(Beginning of Input records)

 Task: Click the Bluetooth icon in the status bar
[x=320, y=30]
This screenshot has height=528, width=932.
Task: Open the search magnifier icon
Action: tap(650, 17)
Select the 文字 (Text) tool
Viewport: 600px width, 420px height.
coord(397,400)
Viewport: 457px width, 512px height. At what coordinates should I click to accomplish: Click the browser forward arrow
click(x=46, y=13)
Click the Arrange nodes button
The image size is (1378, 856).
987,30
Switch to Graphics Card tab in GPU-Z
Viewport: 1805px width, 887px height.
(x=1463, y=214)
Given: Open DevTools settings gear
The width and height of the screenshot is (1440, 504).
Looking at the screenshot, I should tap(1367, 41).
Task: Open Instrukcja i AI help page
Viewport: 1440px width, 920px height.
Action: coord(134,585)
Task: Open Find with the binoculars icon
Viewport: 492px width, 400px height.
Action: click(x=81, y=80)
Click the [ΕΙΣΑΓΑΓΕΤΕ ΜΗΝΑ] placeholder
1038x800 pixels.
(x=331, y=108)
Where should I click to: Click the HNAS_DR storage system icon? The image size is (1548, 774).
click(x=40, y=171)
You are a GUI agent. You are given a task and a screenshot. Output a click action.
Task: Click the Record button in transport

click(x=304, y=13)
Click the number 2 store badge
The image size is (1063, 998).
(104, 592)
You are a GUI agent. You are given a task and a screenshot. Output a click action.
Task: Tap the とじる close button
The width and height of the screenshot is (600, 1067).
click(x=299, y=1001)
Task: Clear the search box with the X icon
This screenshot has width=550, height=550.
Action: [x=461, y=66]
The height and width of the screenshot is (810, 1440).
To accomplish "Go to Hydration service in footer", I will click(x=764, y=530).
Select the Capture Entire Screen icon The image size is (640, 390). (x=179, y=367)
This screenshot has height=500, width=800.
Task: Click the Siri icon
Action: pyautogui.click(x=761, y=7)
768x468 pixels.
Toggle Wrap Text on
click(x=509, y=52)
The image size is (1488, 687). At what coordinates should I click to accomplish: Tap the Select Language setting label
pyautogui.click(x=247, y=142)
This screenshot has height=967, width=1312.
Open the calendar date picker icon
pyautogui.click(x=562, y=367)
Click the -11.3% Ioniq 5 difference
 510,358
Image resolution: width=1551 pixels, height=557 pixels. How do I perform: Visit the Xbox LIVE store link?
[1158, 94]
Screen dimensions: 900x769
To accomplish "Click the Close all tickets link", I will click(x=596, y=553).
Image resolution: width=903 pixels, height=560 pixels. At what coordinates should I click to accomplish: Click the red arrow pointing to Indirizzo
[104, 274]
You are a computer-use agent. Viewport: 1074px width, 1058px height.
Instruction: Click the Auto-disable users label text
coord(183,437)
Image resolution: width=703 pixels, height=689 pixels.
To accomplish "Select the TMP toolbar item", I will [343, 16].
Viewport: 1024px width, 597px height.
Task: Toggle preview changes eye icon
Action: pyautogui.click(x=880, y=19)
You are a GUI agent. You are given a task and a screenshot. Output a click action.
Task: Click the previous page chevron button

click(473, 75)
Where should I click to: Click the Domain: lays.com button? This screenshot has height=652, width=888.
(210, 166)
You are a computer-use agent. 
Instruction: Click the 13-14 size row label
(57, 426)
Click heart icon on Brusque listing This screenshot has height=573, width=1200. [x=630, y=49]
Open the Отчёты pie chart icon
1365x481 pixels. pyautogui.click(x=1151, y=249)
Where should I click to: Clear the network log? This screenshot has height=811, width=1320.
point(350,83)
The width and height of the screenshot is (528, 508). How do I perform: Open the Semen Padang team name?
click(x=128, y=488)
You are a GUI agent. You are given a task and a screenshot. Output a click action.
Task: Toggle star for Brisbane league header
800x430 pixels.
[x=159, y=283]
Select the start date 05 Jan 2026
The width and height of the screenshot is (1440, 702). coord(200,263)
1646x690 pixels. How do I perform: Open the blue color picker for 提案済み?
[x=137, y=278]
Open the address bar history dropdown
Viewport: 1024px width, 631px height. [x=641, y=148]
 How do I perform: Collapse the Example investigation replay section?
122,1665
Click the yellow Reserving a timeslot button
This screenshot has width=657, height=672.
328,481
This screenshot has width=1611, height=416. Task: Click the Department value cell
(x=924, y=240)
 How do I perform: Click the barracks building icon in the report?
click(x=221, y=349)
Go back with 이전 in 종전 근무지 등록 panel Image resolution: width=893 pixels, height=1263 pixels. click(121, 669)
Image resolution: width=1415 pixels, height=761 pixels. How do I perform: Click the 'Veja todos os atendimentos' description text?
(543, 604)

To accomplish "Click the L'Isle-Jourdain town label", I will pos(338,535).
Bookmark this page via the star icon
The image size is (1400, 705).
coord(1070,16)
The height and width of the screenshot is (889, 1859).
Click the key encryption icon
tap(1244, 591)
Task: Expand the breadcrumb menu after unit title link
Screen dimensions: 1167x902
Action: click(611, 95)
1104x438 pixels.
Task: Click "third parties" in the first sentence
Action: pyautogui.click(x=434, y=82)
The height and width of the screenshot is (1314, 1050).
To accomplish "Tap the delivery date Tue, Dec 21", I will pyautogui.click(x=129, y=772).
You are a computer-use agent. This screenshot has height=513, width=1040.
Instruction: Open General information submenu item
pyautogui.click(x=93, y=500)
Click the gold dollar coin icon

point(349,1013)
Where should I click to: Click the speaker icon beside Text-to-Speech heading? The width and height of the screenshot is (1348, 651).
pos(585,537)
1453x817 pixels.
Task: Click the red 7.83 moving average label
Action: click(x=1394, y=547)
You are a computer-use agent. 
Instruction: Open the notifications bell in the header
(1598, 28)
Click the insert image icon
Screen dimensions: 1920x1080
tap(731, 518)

(End of Input records)

# Problem requirements
Only one stretch of the data is wanted: the lines from the one with "Click the key encryption icon" through the last, repeated exactly.

# Result of this exercise
Click the key encryption icon
tap(1244, 591)
Task: Expand the breadcrumb menu after unit title link
Screen dimensions: 1167x902
Action: click(611, 95)
1104x438 pixels.
Task: Click "third parties" in the first sentence
Action: pyautogui.click(x=434, y=82)
The height and width of the screenshot is (1314, 1050).
To accomplish "Tap the delivery date Tue, Dec 21", I will pyautogui.click(x=129, y=772).
You are a computer-use agent. This screenshot has height=513, width=1040.
Instruction: Open General information submenu item
pyautogui.click(x=93, y=500)
Click the gold dollar coin icon

point(349,1013)
Where should I click to: Click the speaker icon beside Text-to-Speech heading? The width and height of the screenshot is (1348, 651).
pos(585,537)
1453x817 pixels.
Task: Click the red 7.83 moving average label
Action: click(x=1394, y=547)
You are a computer-use agent. 
Instruction: Open the notifications bell in the header
(1598, 28)
Click the insert image icon
Screen dimensions: 1920x1080
tap(731, 518)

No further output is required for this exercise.